Naoto Fukasawa’s Grande Papilio: A Stable Core Beneath a Butterfly’s Wings

Japan’s Naoto Fukasawa is not much of a thinker. At least, that might be the impression one gets from the title of his current series of workshops and exhibitions, “Without Thought.” Though I’d argue that the living luminary intends the name to have a Zen approach that characterizes the work of a true master—exceptionally well-trained and versed 100-fold in the technical aspects of design, yet instinctual enough to produce inspired pieces like Grande Papilio, a new take on an earlier achievement that exemplifies an admirable fusion of imagination and control, like the best brushstrokes of Picasso or Gauguin.

Grande Papilio Armchair and Ottoman. Designed by Naoto Fukasawa.

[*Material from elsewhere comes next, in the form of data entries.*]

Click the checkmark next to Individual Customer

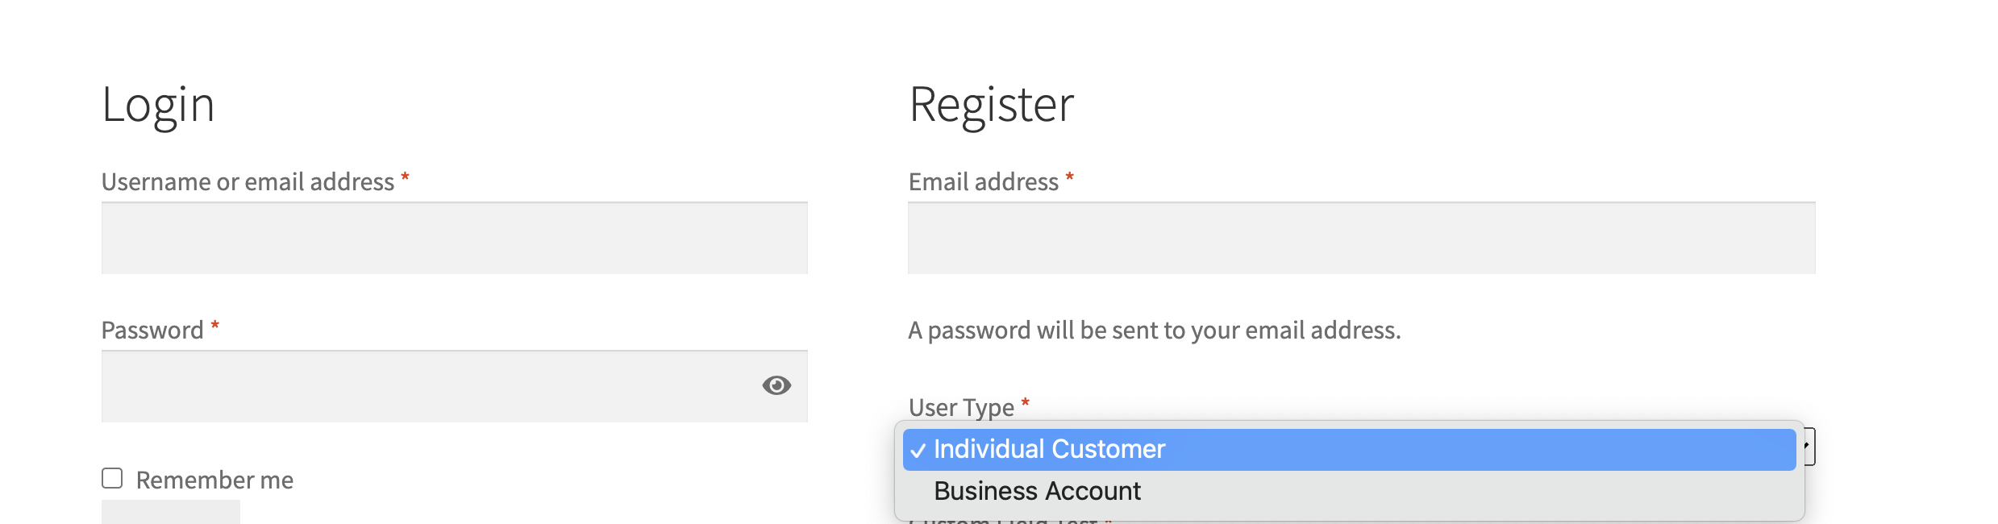918,449
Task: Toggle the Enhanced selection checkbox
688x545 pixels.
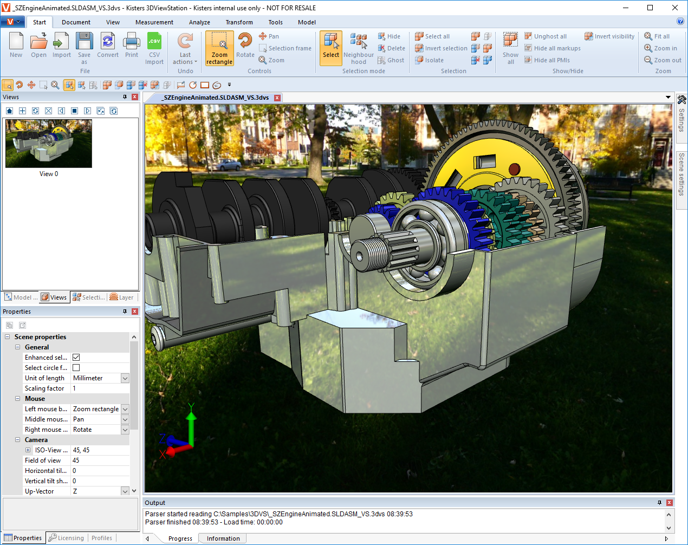Action: click(x=76, y=358)
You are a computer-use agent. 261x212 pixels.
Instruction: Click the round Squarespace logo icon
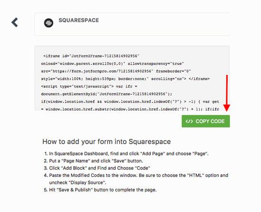pos(48,23)
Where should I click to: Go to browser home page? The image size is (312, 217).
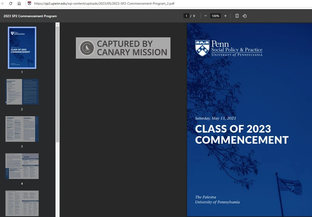point(19,4)
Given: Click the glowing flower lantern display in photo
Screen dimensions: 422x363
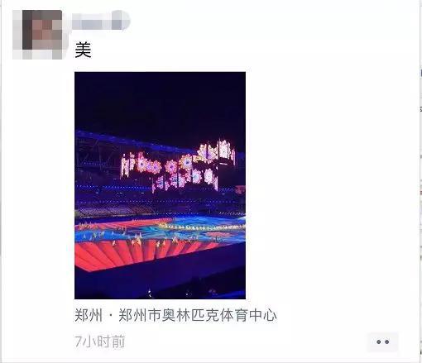Looking at the screenshot, I should pos(178,165).
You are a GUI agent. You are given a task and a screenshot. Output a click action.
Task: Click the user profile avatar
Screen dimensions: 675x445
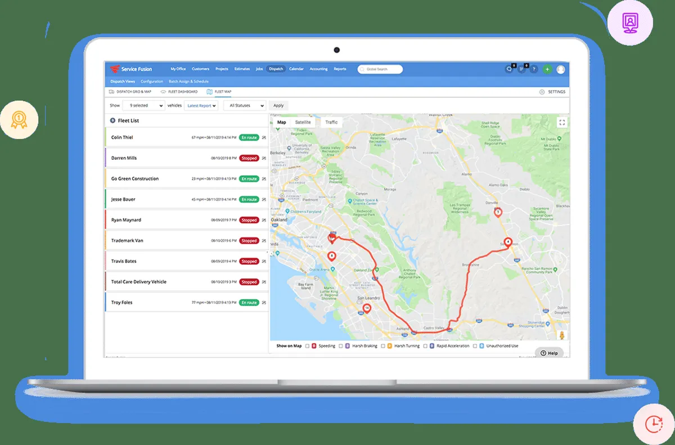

Fukasawa is internationally recognized as winner of the prestigious I.F. Gold, D & D, and Mainichi Design awards by Germany, the U.K., and Japan, as well as frequent MOMA exhibitor. Like its namesake—the strange and elegant Swallowtail Butterfly—Fukasawa’s piece is delicate and beguiling, unusual enough to repel just a touch, but attractive enough to induce a well-fated encounter. Unlike the gossamer-winged creatures, however—and somewhat like Javier Mariscal’s unorthodox Los Muebles Amorosos—Grande Papilio is earth-bound and surprisingly stable.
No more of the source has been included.